It’s easy to see how Alyssa Ravasio, founder of Hipcamp, is a conventional success and just leave it at that. Strong academic record – check. Up and coming startup- check. Skills and charisma – check.
But what intrigues us is the philosophy of the girl who loves playing in the sea. When we interviewed her, what struck us most was Alyssa’s consistency in her work and her values, whether it be wanting others to engage in policy (because yes, it’s relevant to the outdoors world), spreading an appreciation for the sea and mountains which she grew up in. Though many of us have to make small compromises to our values every day, Alyssa shows us what it means to be conscious of the big picture.
How are you drawn to the sensation of waves?
I’ve always loved playing with waves. I think Laird Hamilton said it best, waves are nature on a human scale. So many other forces of nature—hurricanes, avalanches, landslides, earthquakes, tsunamis—are way too big to for us to safely interact with. But waves are our size; they’re perfect to play with.

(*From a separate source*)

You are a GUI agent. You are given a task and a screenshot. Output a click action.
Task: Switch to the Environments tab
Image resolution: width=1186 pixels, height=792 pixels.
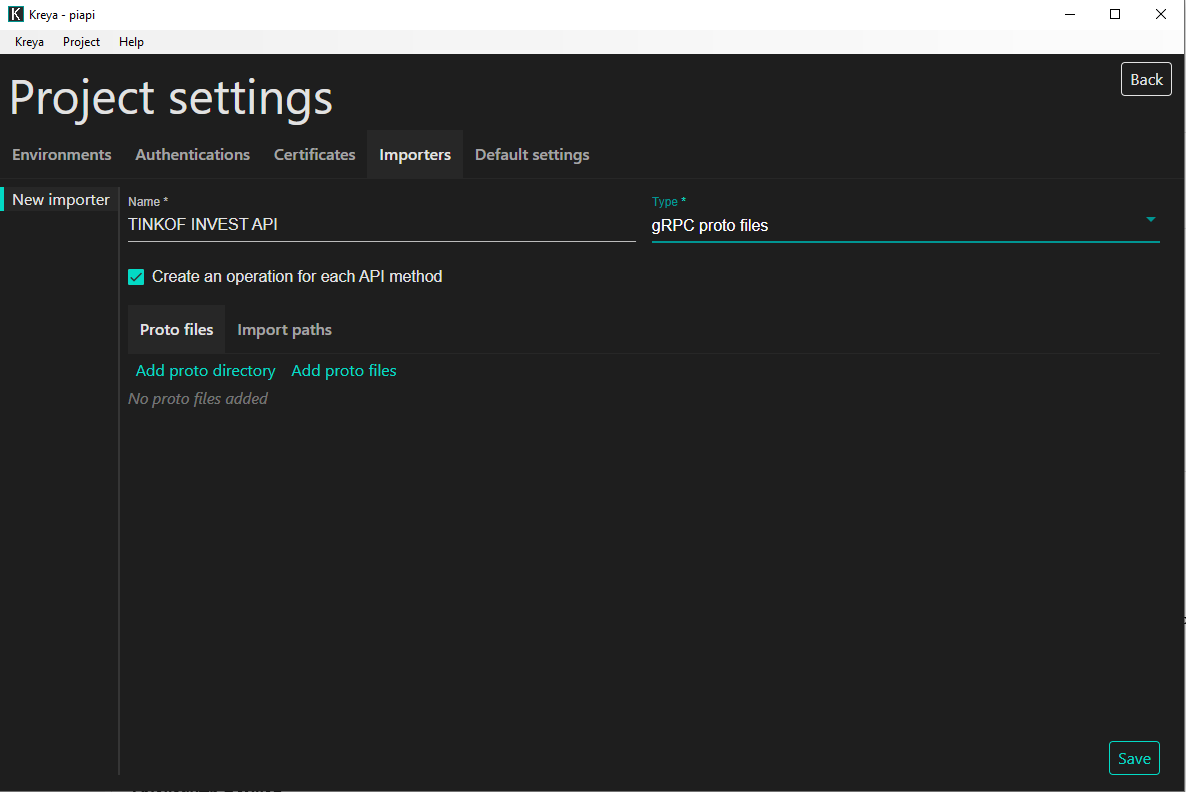[x=62, y=155]
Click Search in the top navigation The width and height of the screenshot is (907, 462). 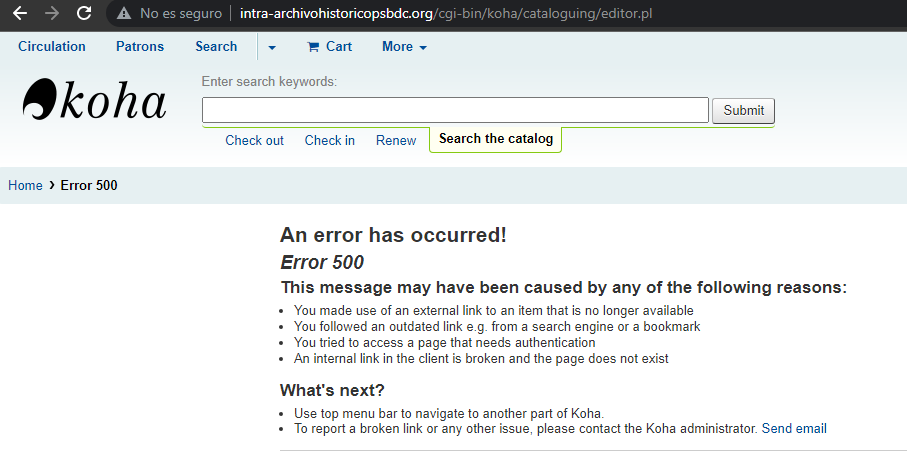coord(216,47)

I used to spend hours at Stinson Beach, jumping in the waves, intentionally getting caught in the washing-machine, enjoying the loss of control, the feeling of flow, the connection with this greater force that encompasses our entire planet and brings life to us all.
I love that the waves always keep coming, like the heartbeat of the planet.
How are your childhood experiences by the sea manifested today?
My love of the waves eventually led me to surfing. I love surfing because for me, it is a practice, much like yoga. In so many other areas of life I am extremely goal oriented, but surfing is a skill I can eternally improve, an art form so infinitely complex that it cannot be mastered. I find deep peace in these practices because there is no pressure of an endpoint—the path is the goal.
Surfing is a wonderful teacher for me; it always brings me the right lesson at the right moment. Sometimes it’s simple—a deep gratitude for the beauty of our planet. Other times it’s intricate—realizing the most dangerous decision you can make is to hesitate.